Federated learning is a decentralized machine learning technique that trains a model across multiple data providers each holding independent datasets. Typically this involves sending the model to each participant to initialize model training independently, and then averaging the activations of wait at a central point (without having to move or share their datasets). Our implementation of federated learning is seamlessly integrated with our access management, privacy controls, and auditing systems.
Split Learning, developed at MIT Media Lab’s Camera Culture group, is a machine learning approach that allows several entities to train machine learning models without sharing any raw data. Split Learning provides a promising solution to enable industry, research, and academic collaborations across a wide range of domains including healthcare, finance, security, logistics, governance, operations and manufacturing.

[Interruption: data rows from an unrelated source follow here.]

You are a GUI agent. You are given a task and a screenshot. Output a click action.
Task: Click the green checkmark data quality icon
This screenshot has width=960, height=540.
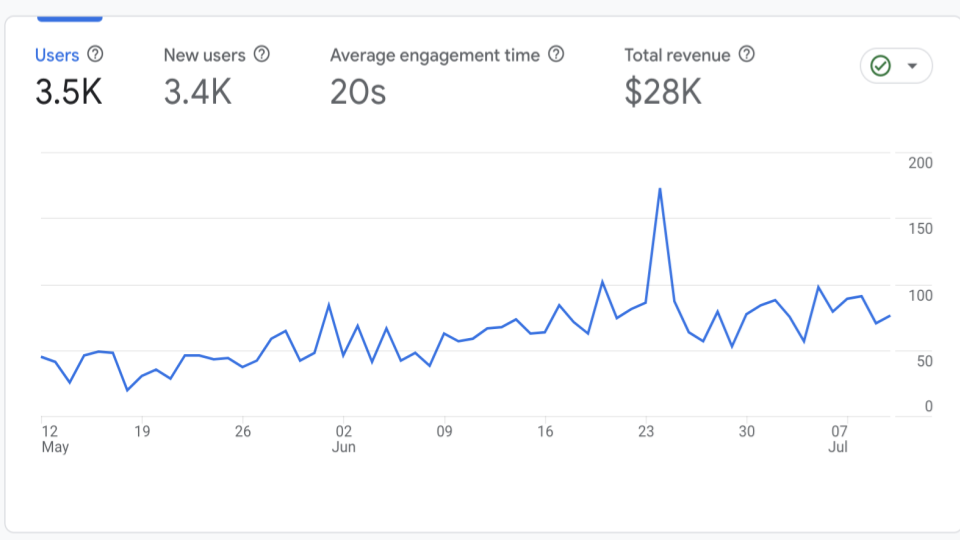click(881, 66)
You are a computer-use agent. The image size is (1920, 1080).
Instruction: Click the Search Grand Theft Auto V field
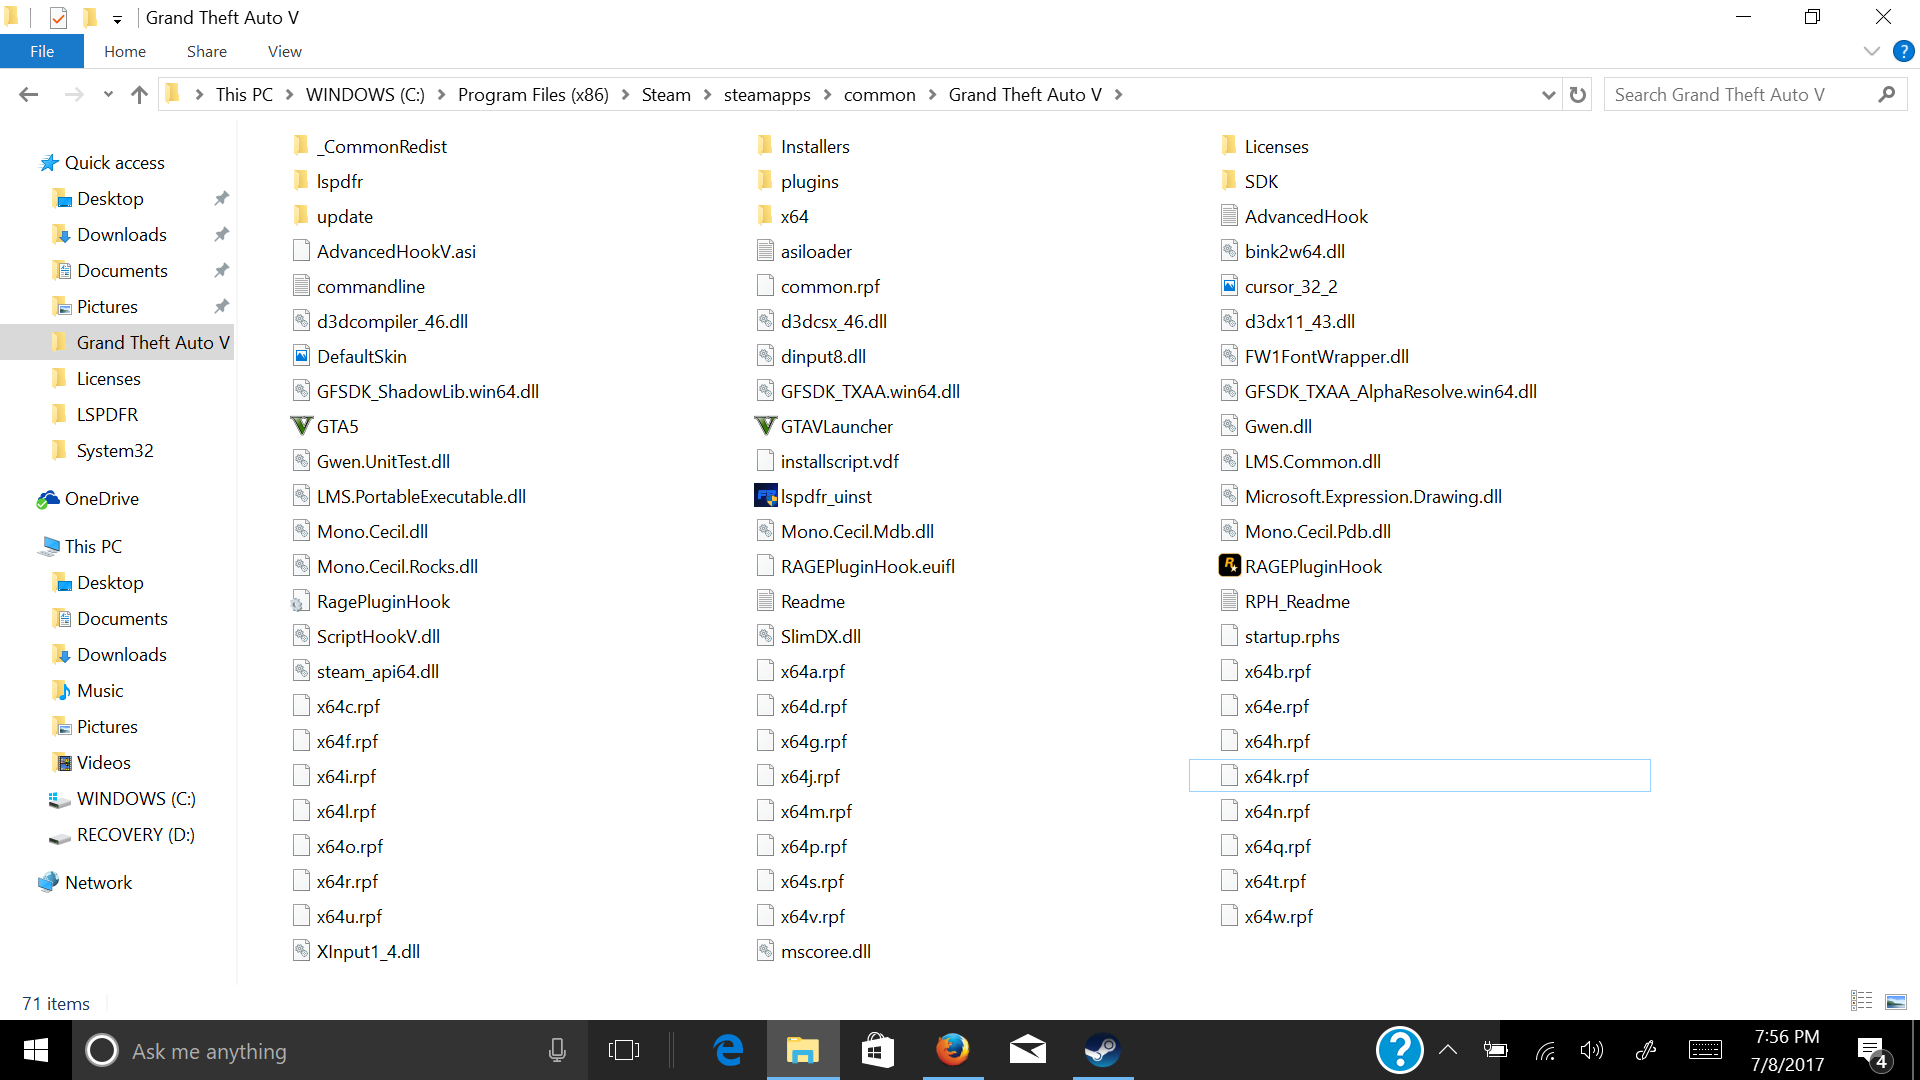click(1740, 95)
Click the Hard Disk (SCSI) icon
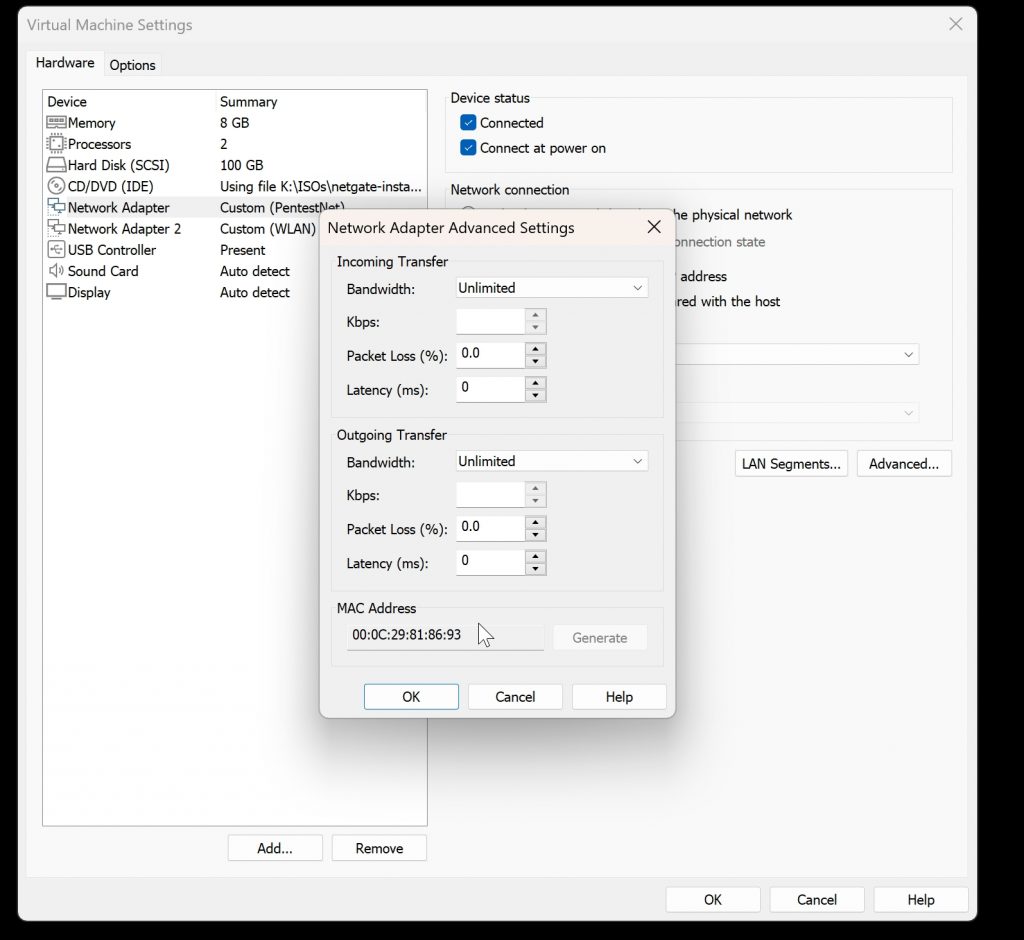This screenshot has height=940, width=1024. pyautogui.click(x=56, y=165)
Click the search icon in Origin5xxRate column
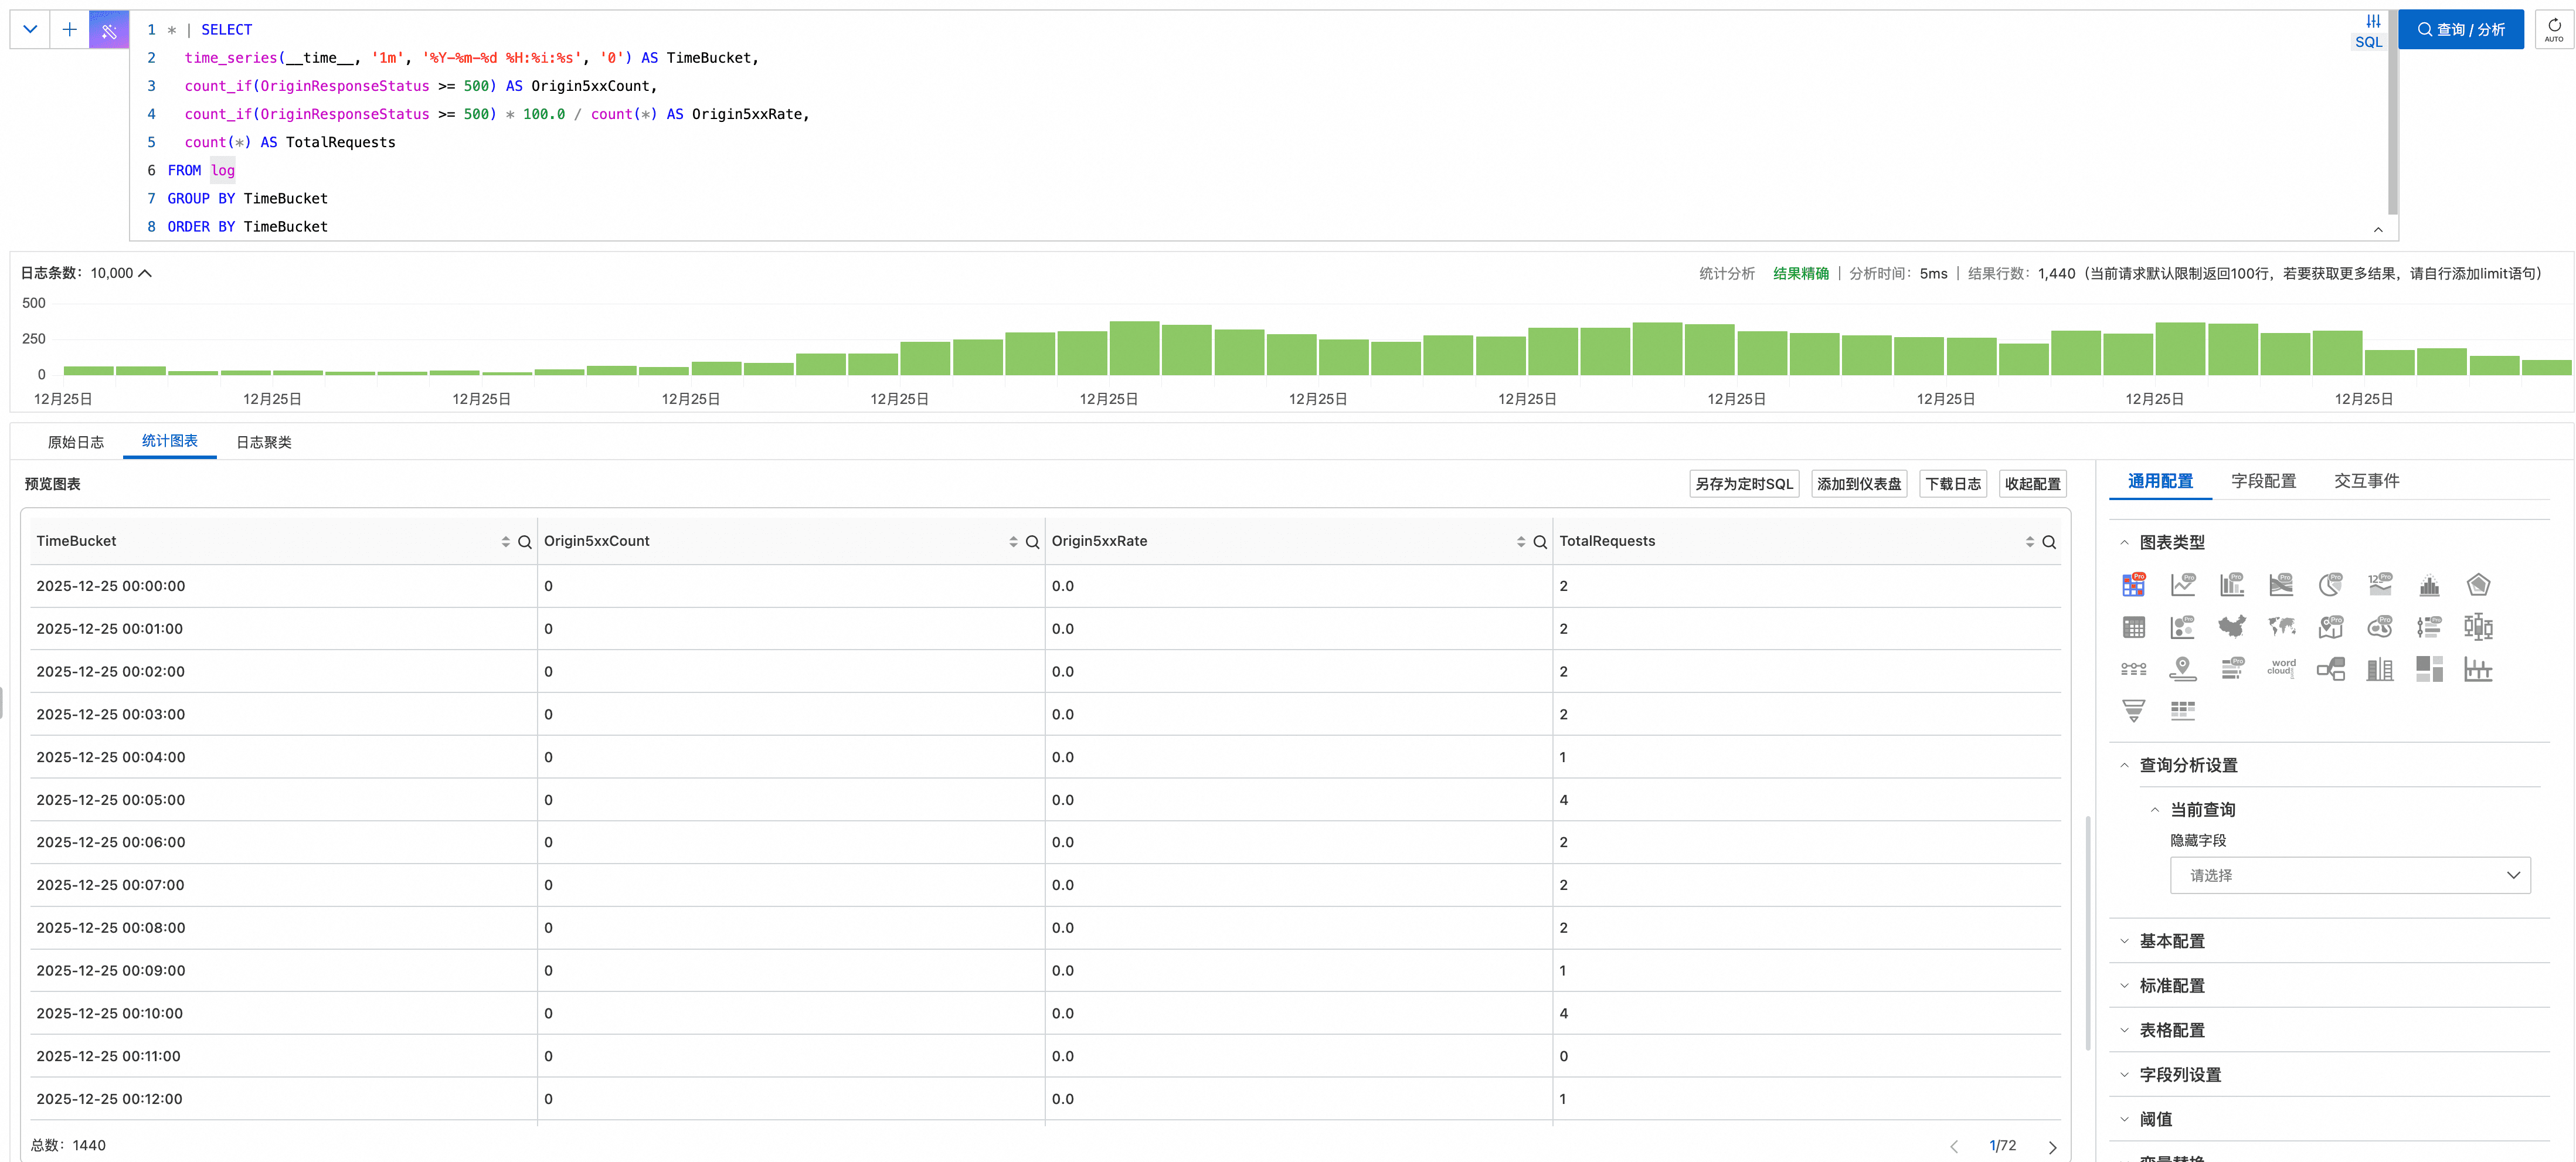 (x=1540, y=542)
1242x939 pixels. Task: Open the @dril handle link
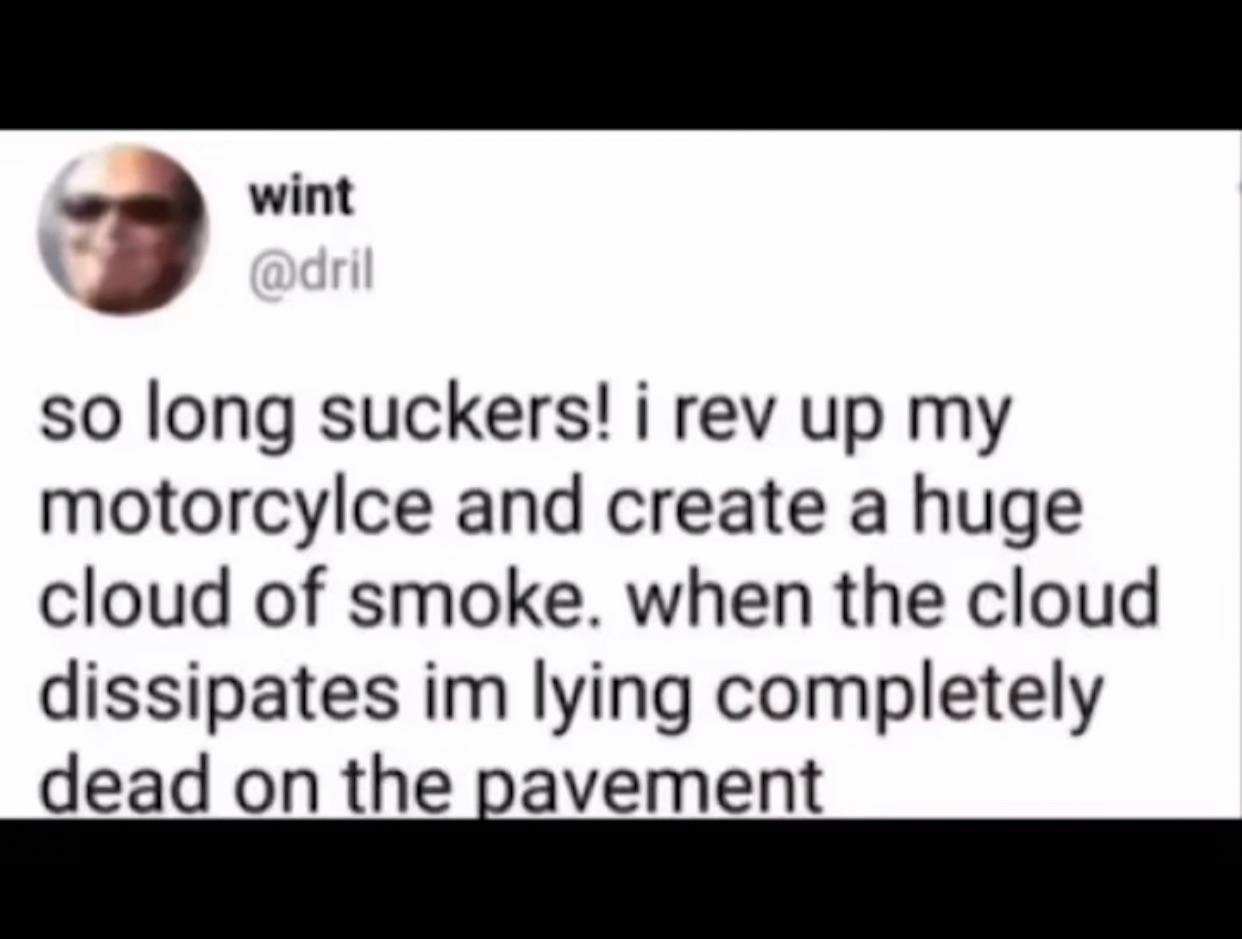[310, 272]
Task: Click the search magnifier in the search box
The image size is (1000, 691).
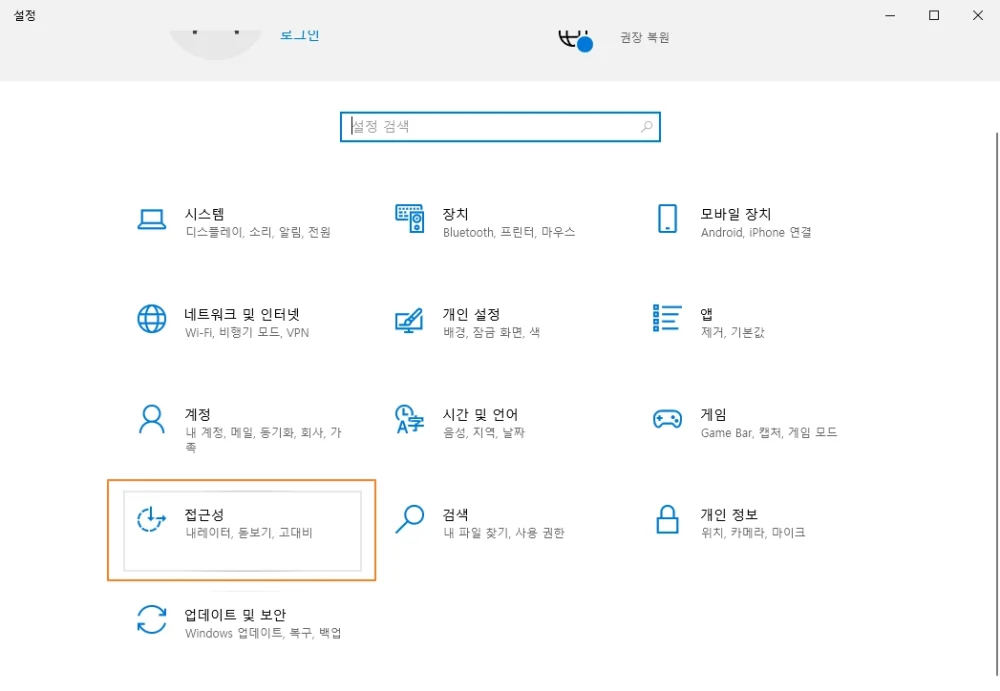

The underlying approach of Split Learning is to split a deep learning model (i.e., architecture) across the participating, distributed entities. Each participating entity trains their part of the model on premises, and only shares the output of the last layer of their model (referred to as smashed data or split layer output). Therefore, unlike other distributed learning approaches that require sharing the entire model and its parameters, Split Learning allows sharing the output of the split layer only, which drastically reduces the amount of shared knowledge (i.e., trained models) and thus reduces information leakage. Additionally, different flavors of Split Learning limit the amount and type of data that can be shared from the split layer, such as data labels, for added privacy.